Sun plans to file with the Securities and Exchange Commission (the “SEC”) and mail to its stockholders a proxy statement in connection with the proposed merger with Soda Acquisition Corporation, pursuant to which Sun would be acquired by Oracle Corporation (the “Merger”). The proxy statement will contain important information about the proposed Merger and related matters. INVESTORS AND STOCKHOLDERS ARE URGED TO READ THE PROXY STATEMENT CAREFULLY WHEN IT BECOMES AVAILABLE. Investors and stockholders will be able to obtain free copies of the proxy statement and other documents filed with the SEC by Sun through the web site maintained by the SEC at www.sec.gov. In addition, investors and stockholders will be able to obtain free copies of the proxy statement from Sun by contacting Investor Relations by telephone at (800) 801-7869 (within the U.S.) or (408) 404-8427 (outside the U.S.), or by mail at Sun Microsystems, Inc., Investor Relations, Mail Stop UMPK14-336, 4150 Network Circle, Santa Clara, California 95054, USA.

Sun and its directors and executive officers may be deemed to be participants in the solicitation of proxies from the stockholders of Sun in connection with the proposed Merger. Information regarding the interests of these directors and executive officers in the transaction described herein will be included in the proxy statement described above.

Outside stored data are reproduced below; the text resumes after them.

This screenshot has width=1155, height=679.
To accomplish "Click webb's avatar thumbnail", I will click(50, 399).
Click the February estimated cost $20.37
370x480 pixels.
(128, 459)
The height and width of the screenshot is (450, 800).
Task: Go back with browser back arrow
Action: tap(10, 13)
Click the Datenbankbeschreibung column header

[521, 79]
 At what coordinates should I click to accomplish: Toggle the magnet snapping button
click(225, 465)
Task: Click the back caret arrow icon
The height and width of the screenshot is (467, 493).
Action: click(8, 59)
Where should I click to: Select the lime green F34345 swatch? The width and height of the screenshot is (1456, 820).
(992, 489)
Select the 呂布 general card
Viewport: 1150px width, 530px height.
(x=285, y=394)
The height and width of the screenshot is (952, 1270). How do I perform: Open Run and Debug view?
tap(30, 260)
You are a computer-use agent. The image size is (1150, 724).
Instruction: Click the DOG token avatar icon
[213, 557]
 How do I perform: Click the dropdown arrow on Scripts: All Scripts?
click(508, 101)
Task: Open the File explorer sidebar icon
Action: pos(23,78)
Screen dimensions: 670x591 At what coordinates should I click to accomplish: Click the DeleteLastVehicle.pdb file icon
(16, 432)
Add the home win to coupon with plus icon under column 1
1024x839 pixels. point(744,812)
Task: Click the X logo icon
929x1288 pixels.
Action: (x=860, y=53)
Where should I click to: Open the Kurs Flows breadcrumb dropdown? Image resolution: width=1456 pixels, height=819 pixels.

Additional information regarding these directors and executive officers is also included in Sun’s proxy statement for its 2008 Annual Meeting of Stockholders, which was filed with the SEC on September 24, 2008. This document is available free of charge at the SEC’s web site at www.sec.gov, and from Sun by contacting Investor Relations by telephone at (800) 801-7869 (within the U.S.) or (408) 404-8427 (outside the U.S.), or by mail at Sun Microsystems, Inc., Mail Stop UMPK14-336, 4150 Network Circle, Santa Clara, California 95054, USA, or by going to Sun’s Investor Relations page on its corporate web site at www.sun.com.

Note on Forward-Looking Statements

This communication contains certain forward-looking statements within the meaning of Section 27A of the Securities Act of 1933 and Section 21E of the Securities Exchange Act of 1934, including but not limited to, statements regarding the expected benefits and closing of the proposed Merger. These forward-looking statements involve certain risks and uncertainties that could cause actual results to differ materially from those indicated in such forward-looking statements, including, but not limited to, the ability of the parties to consummate the proposed Merger, satisfaction of closing conditions precedent to the consummation of the proposed Merger, the ability of Oracle Corporation to successfully integrate Sun’s operations and employees, the ability to realize anticipated synergies and cost savings of the proposed Merger, and such other risks as identified in Sun’s Annual Report on Form 10-K for the fiscal year ended June 30, 2008, and Sun’s most recent Quarterly Reports on Form 10-Q, each as filed with the SEC, which contain and identify important factors that could cause the actual results to differ materially from those contained in the forward-looking statements. Sun assumes no obligation to update any forward-looking statement contained in this communication.